Starting at the line where "You are a computer-use agent." occurs, reproduce each line through the end of the entries below exactly. Omit every picture.

Records from a dataset
....

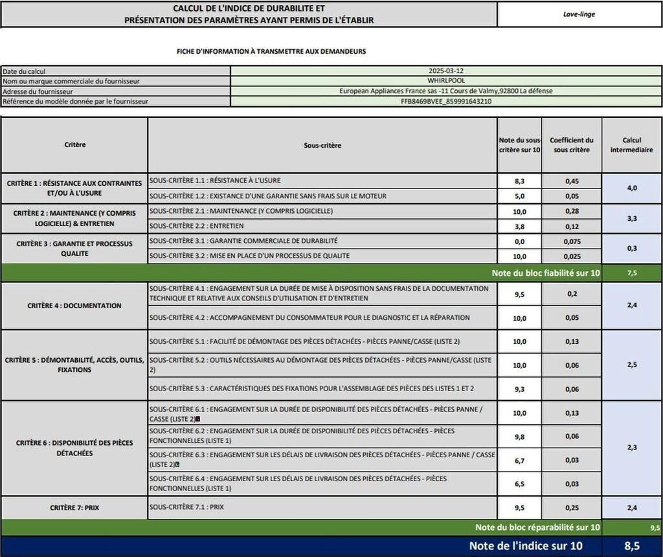The width and height of the screenshot is (663, 557).
Task: Click the calculation date value 2025-03-12
Action: tap(446, 71)
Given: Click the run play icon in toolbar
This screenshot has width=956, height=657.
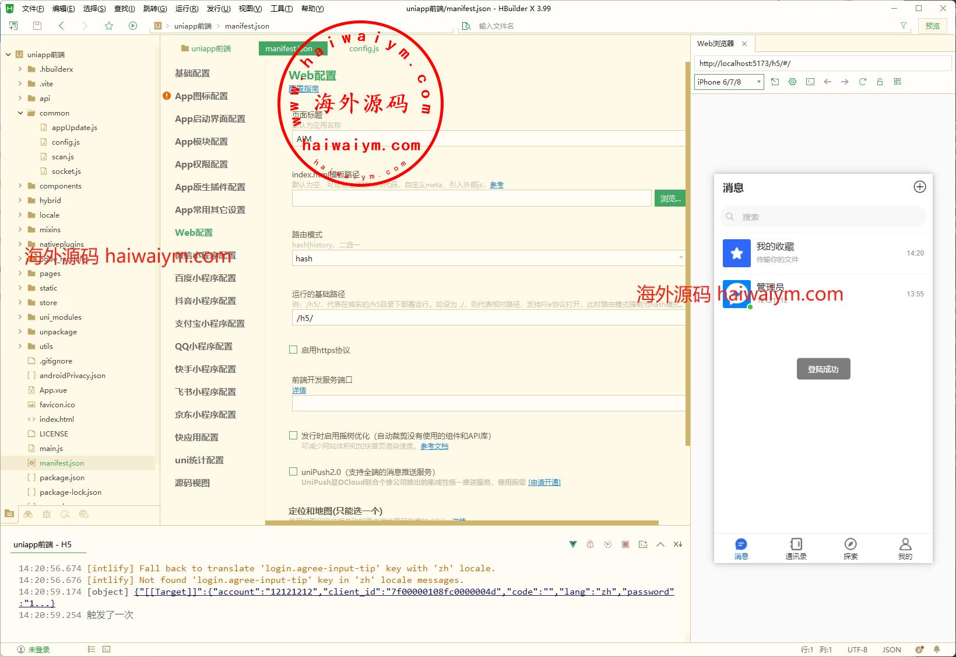Looking at the screenshot, I should point(133,26).
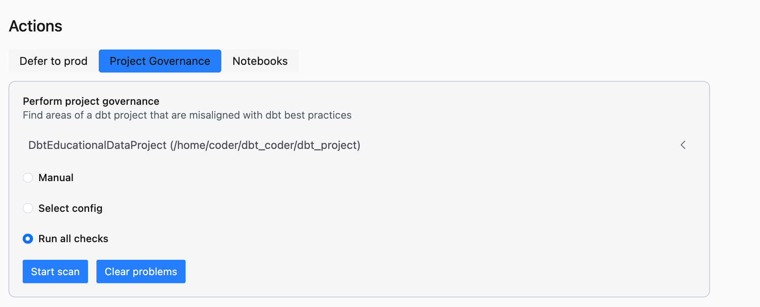Select the Project Governance tab
The image size is (760, 307).
160,61
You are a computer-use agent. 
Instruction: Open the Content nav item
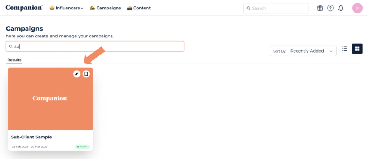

....

_Answer_
You are a computer-use agent. 
Instruction: Open the Content nav item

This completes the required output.